29 de agosto de 2004

O senhor ouvidor

Jornal O Estado do Maranhão 
Em 1543 quando era corregedor da Justiça em Elvas, no Alentejo, em Portugal, o cidadão Pero Borges recebeu do rei D.João III a incumbência de supervisionar a construção de um aqueduto. A obra ia pela metade quando parou. A verba acabara. Os vereadores da cidade indignaram-se, talvez por não terem a oportunidade de participar do trabalho de dar sumiço aos recursos destinados ao aqueduto. Enviaram, então, uma carta ao rei, solicitando uma investigação sobre as razões da carência dos fundos que eles pensavam ser bastantes a tão necessária obra, destinada a matar a sede de água dos habitantes da cidade e, como se vê, de dinheiro de Pero e seus comparsas.
O rei deu autorização para a abertura de um inquérito, tão “rigoroso”, suponho eu, como os de hoje. Os investigadores chegaram à óbvia conclusão. O corregedor colocara no bolso 50% da verba, correspondente a um ano de seu salário. Três anos depois ele foi condenado a devolver ao erário o dinheiro surrupiado, e proibido por três anos de exercer cargos públicos.
Prestem muita atenção agora. Esse espertalhão foi nomeado em 1548, pelo mesmo rei D. João III, como ouvidor-geral da América Portuguesa, o primeiro na sua história, uma espécie de ministro da justiça. Recebeu ainda a promessa de nomeação para o cargo de desembargador da Casa de Suplicação, correspondente a um Supremo Tribunal, em Lisboa, “se bem servisse”. Teve mais. A mulher de Pero, Simoa da Costa, receberia uma pensão anual de 40 mil reais, uma forma de diminuir sua solidão e evitar tentações materiais, durante a estada do marido por estas bandas, sendo o salário dele de 200 mil reais anualmente. Ele embolsou o valor correspondente ao primeiro ano desta generosa remuneração antes mesmo de sua partida, a fim de exercer a nobre missão de distribuir a justiça, zelar pela honesta aplicação dos recursos reais e ajudar na centralização administrativa da América Portuguesa, por meio da criação de uma imensa burocracia a partir da implantação no ano seguinte do primeiro governo-geral.
Não seria esse o primeiro episódio, o ato fundador do muito que se vê nos nossos dias de malversação do dinheiro público, de corrupção, de nepotismo e de pura e simples roubalheira, com resultados favoráveis, quase sempre, ao malfeitor, em vez de contrários, com uma punição exemplar?

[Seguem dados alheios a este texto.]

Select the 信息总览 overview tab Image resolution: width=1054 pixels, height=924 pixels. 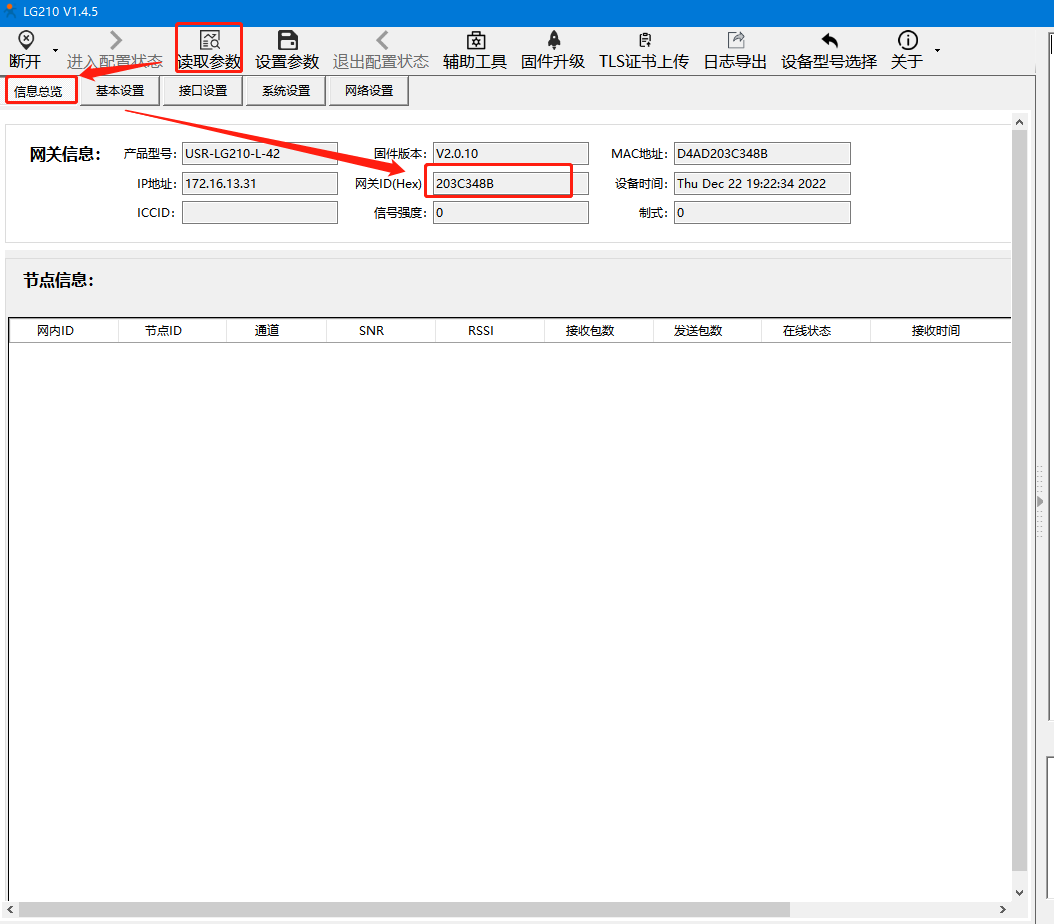39,91
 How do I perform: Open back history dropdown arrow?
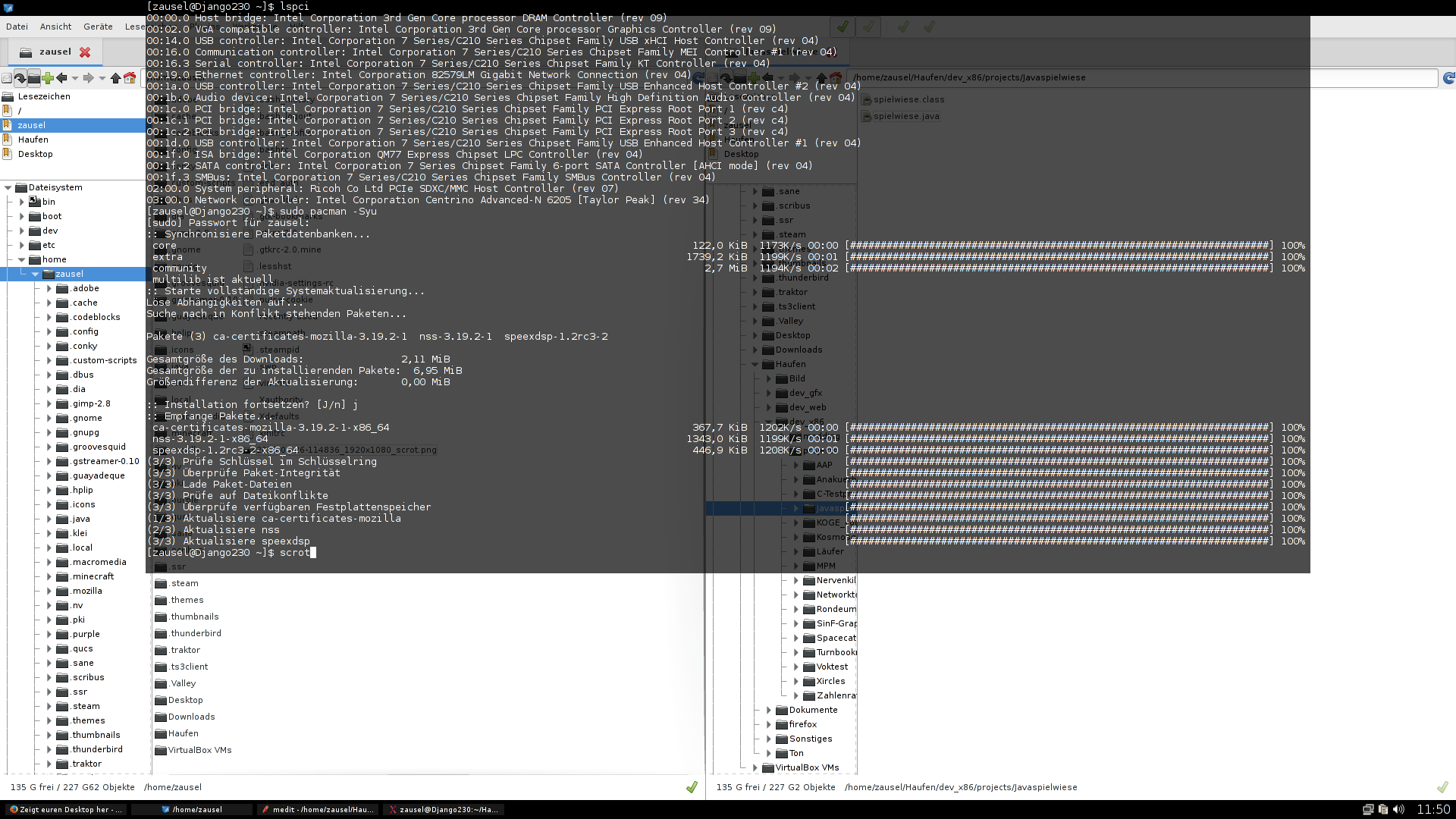(74, 78)
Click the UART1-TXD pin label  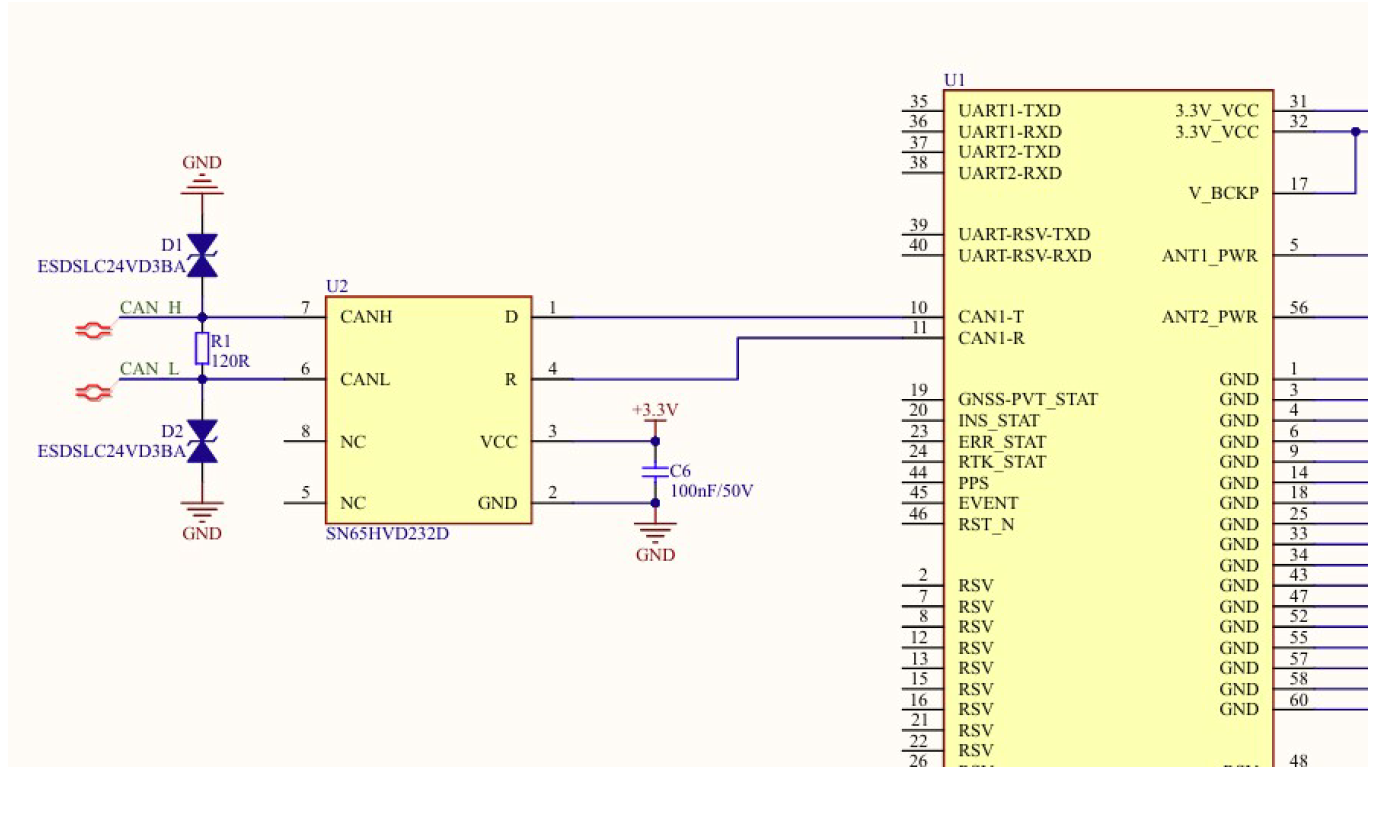coord(1009,111)
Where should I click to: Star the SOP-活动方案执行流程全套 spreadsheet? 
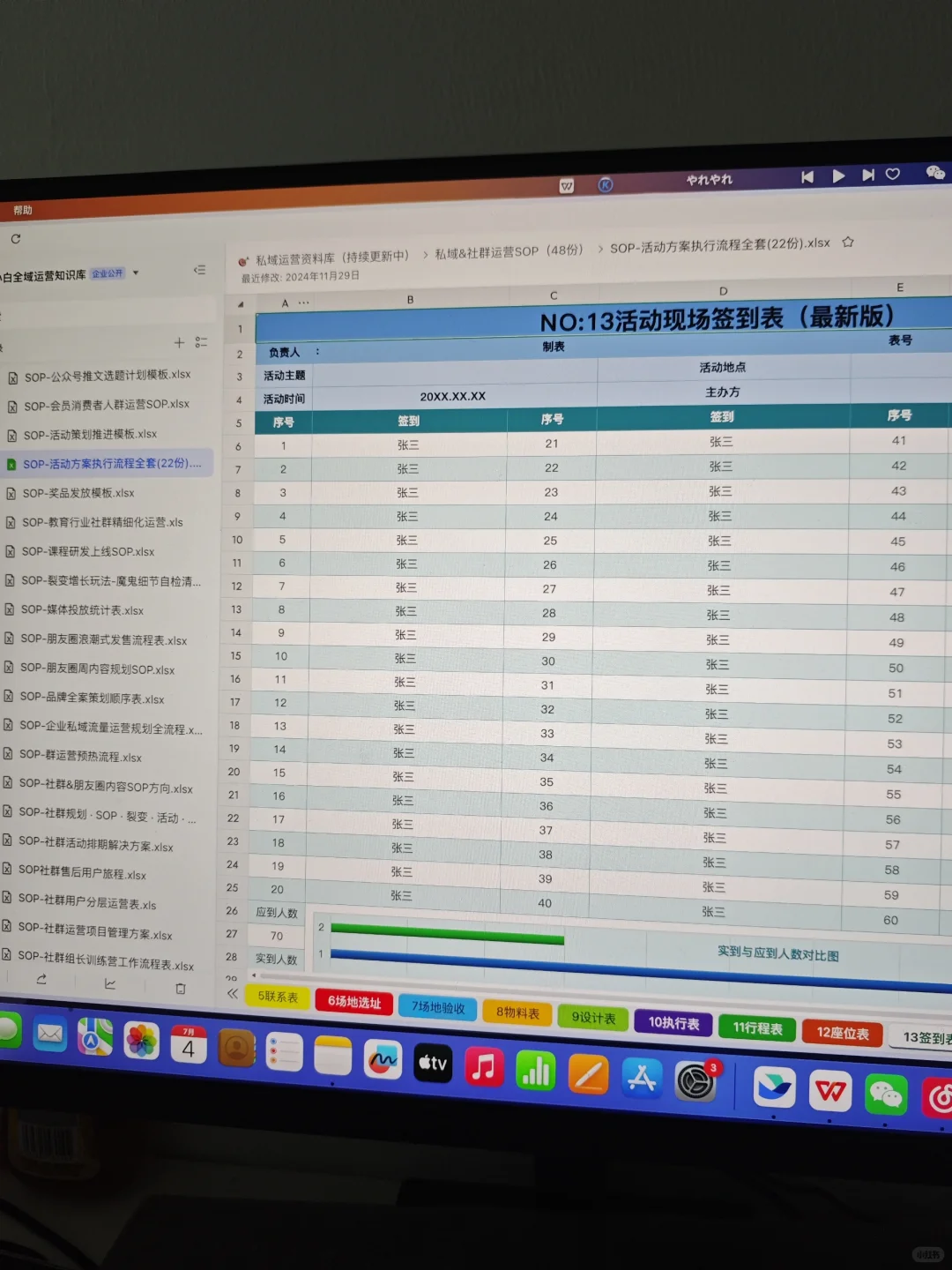click(847, 241)
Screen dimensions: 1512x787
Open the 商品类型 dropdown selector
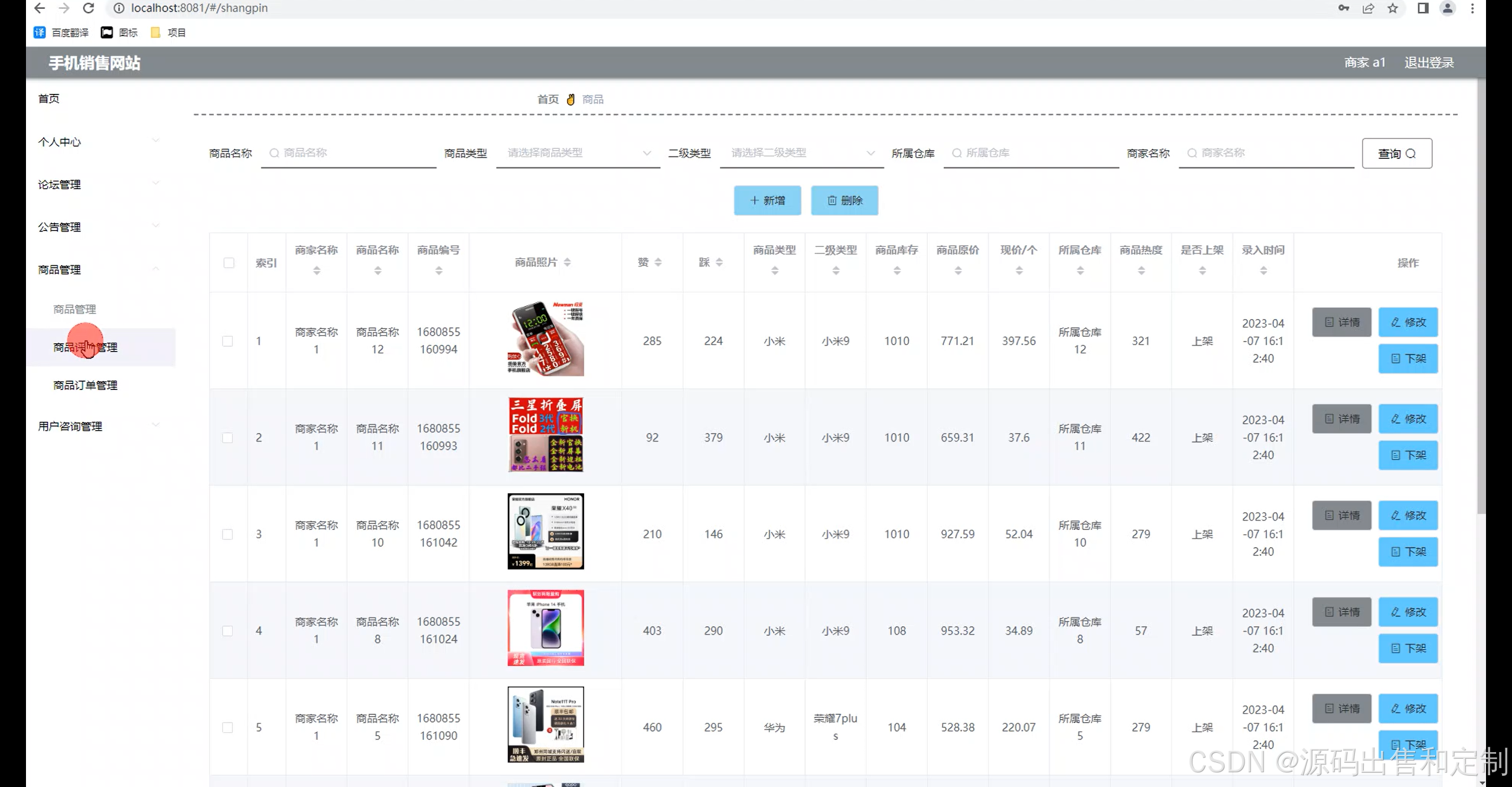[578, 153]
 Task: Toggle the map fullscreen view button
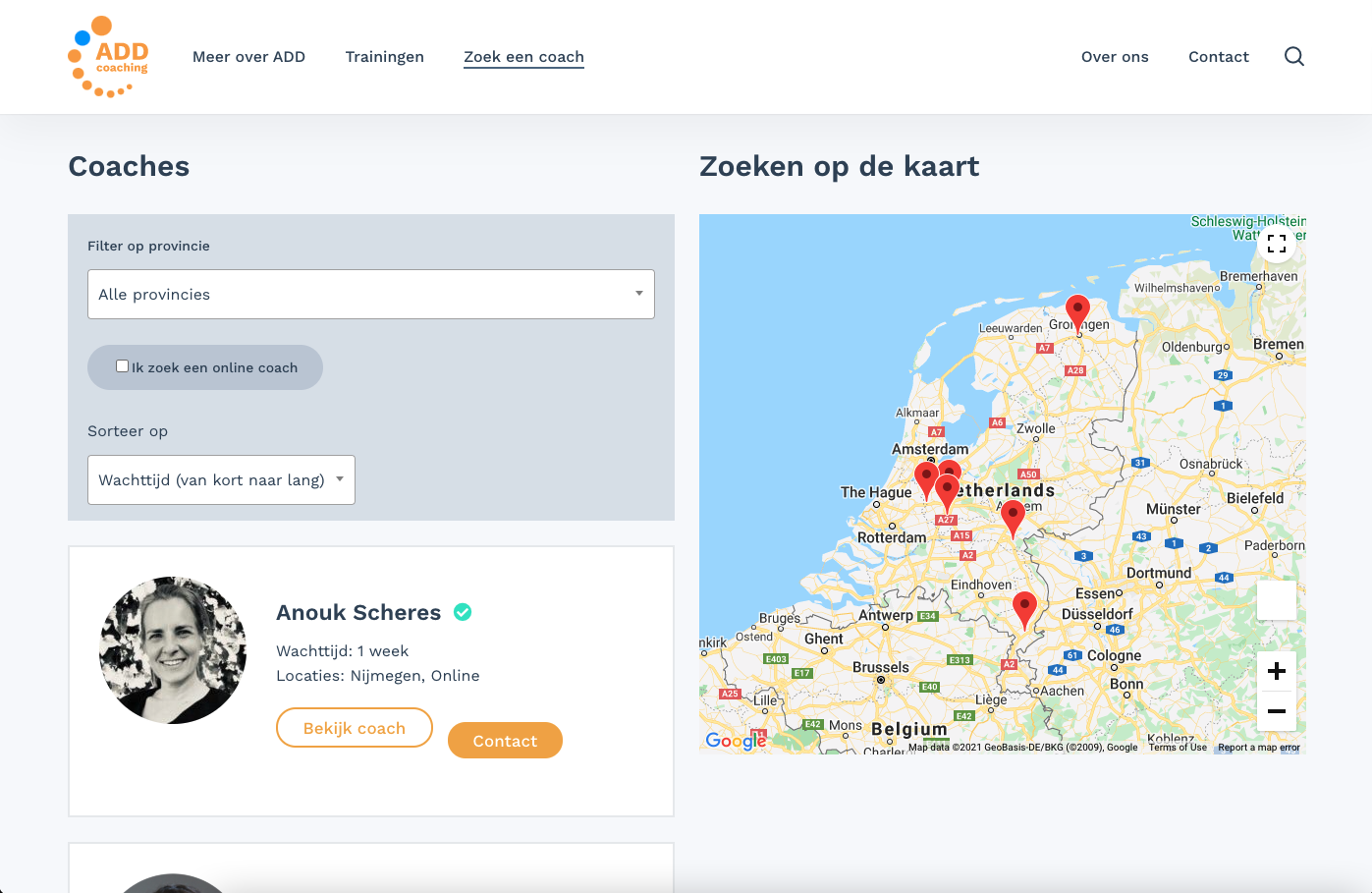point(1277,244)
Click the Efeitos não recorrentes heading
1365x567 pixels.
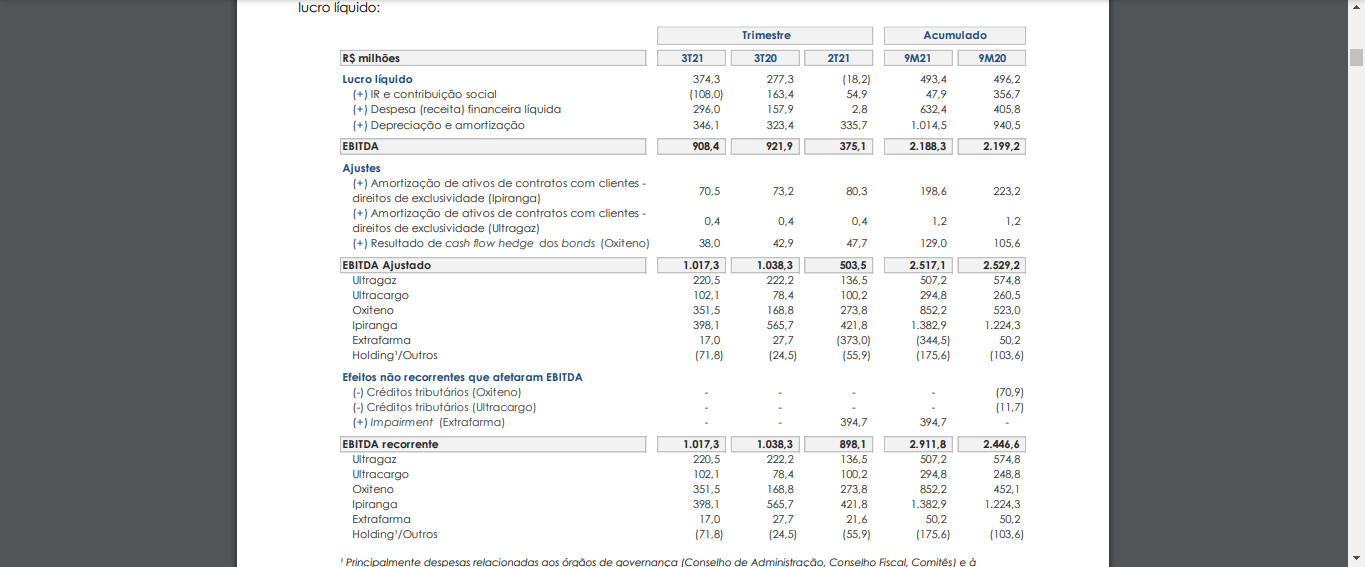tap(462, 378)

Essa mentalidade de “o crime compensa”, da centralização excessiva, desnecessária e inócua, do controle exagerado e ineficiente, da formalidade das vírgulas, ponto-e-vírgulas e pontos, do procedimento processual obscuro e irracional se entranharam de tal forma e com tanta força na nossa cultura, que ganharam foros de normalidade, de necessidade, de indispensabilidade, de racionalidade e de imperatividade.
Tudo isso se combina para travar o país e impedir a plena utilização de suas enormes potencialidades. Tomo como exemplo as Olimpíadas. Com o nível médio de renda do Brasil, com sua numerosa população e área, melhores resultados poderíamos alcançar, relativamente aos que apresentamos. Se não os temos é porque não nos organizamos com o fim de obtê-los, por culpa, em boa parte, de nossa incapacidade de superar alguns daqueles entraves culturais. O voleibol é uma exceção a confirmar a regra. Felizmente, temos ainda, na ginástica olímpica, a extraordinária Daiane dos Santos, exemplo de maturidade e talento, prova de que nem tudo está perdido, e, no futebol feminino, esse grupo de abnegadas que luta solitária e competentemente pelo Brasil.
Por falar em cultura, lembro da Academia Maranhense de Letras, lugar de alta cultura. Naquela Casa, tomarei posse na cadeira número 8, cujo patrono é Gomes de Sousa, na próxima quinta-feira, dia 2, às 20 horas. O leitor fica convidado para a solenidade.